## Document extract:
^^^^^^^^

Housed under the Department of Biostatistics, the Health Informatics Track will focus on using artificial intelligence and machine learning to improve the reliability and accuracy of electronic medical records. According to Vermund, the health informatics division will become a secondary home for faculty members and students who are interested in combining data science and clinical medicine to positively affect patient outcomes.

“Yale is so strong in this area, with such remarkable experts, that we thought it was a real opportunity for Yale faculty with so much depth in this area to pass on their knowledge,” the SPH dean said. “We’re all believers of the service-education-research triad that anchors Yale’s mission. To not to have a more substantial educational opportunity for Yale students seemed a shame.”

Emergency medicine professor Cynthia Brandt will serve as the division’s director. In addition to her new role, Brandt is currently the director of the Yale Center for Medical Informatics, the director of medical informatics at the Prime Center and a member of the Center for Biomedical Data Science’s Steering Committee.

Brandt hopes to set the division up for success in the future.

“My biggest priorities for the new division are to recruit a diverse, collaborative community of researchers with complementary expertise who share a passion for using informatics to address health challenges, to build the division’s research program and to train others in health informatics techniques through the new Health Informatics master’s program,” she said.

According to Vermund, Brandt’s qualifications stretch even further than the positions she has held. He said that she not only has a strong background in biostatistics and quantitative science, but also has a profound interest in health informatics.

Under Brandt’s guidance, Vermund expects the new division to become a leader in the field.

“As our expertise and opportunities grow, the division will be an academic accelerator for important and innovative research,” he said. “Improving the methods of medical informatics and improving the utility or results of informatics data would be a tremendous success for the division if we can really be something that increases the whole being greater than some of its parts.”

Since health informatics is located at the crossroads of computer science and health care, the division expects to court many different professionals and academics throughout the country.

According to Vermund, three different groups will be most attracted to the field: clinicians, data scientists and outcomes researchers — who include economists, social scientists and health administrators.

“Those who are a little bit more quantitatively focused and computer-oriented may get into the methodologies of how to extract data and how to maximize the utilities of those data. And that’s in some ways the backbone of health informatics,” he said.

While the master’s program and the division have already been approved by both the Graduate School of Arts and Sciences and School of Public Health, the division is currently in the process of hiring faculty to fill key positions. In addition, Vermund said, the School of Public Health is still working out the specifics of the master’s program curriculum.

According to Brandt, the course plan will focus on data mining in public health, databases and clinical information systems, among other topics.

“Students will be equipped with the necessary computational and data-science knowledge, skills and tools to study any public health problem,” she said.

The National Institutes of Health has identified a lack of health information infrastructure as one of the leading problems affecting medical care in the 21st century. Department of Biostatistics chair Hongyu Zhao is confident that the new division will encourage even more growth in the field.

“There is a growing need for health informatics for the School of Public Health and School of Medicine, both for people conducting research in this area and for training the next-generation scientists with this expertise,” he said. “This is largely the result of the rapid accumulation of large and diverse data, relevant for biomedical research.”

Brandt completed a postdoctoral fellowship at the Yale School of Medicine in 1997.

^^^^^^^^

## Supplied information:

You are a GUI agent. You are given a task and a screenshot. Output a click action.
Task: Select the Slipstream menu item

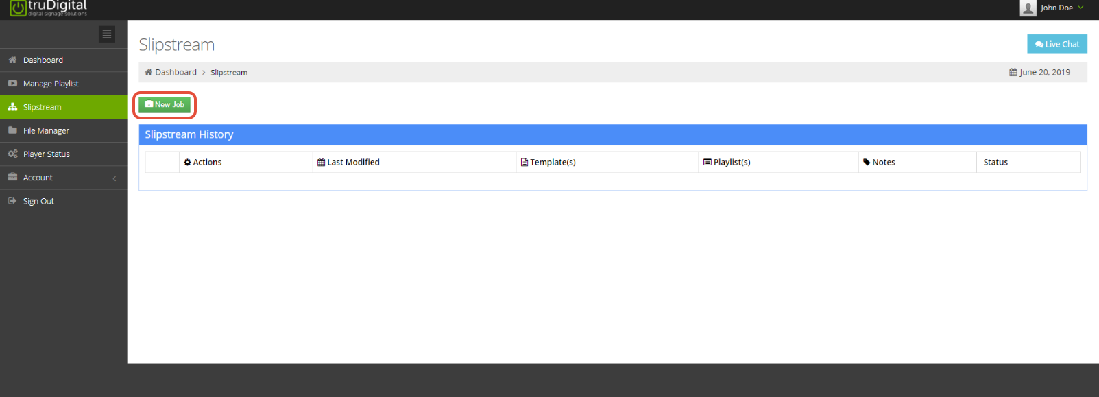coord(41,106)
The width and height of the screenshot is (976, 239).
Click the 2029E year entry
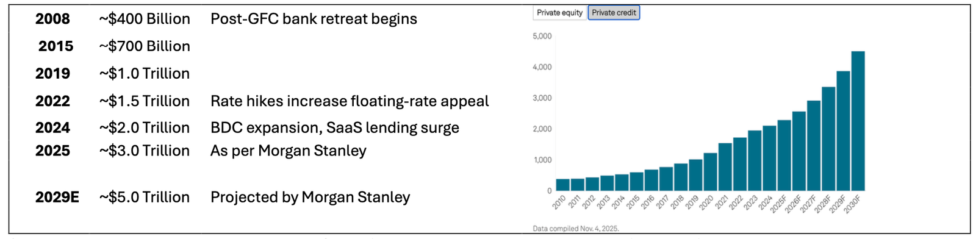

^^^^^^^^

## What the exercise asks:
Retype the passage of the article on Yale's new health informatics division from "Since health informatics" to "and health administrators.", word for word.

## Exercise output:
Since health informatics is located at the crossroads of computer science and health care, the division expects to court many different professionals and academics throughout the country.

According to Vermund, three different groups will be most attracted to the field: clinicians, data scientists and outcomes researchers — who include economists, social scientists and health administrators.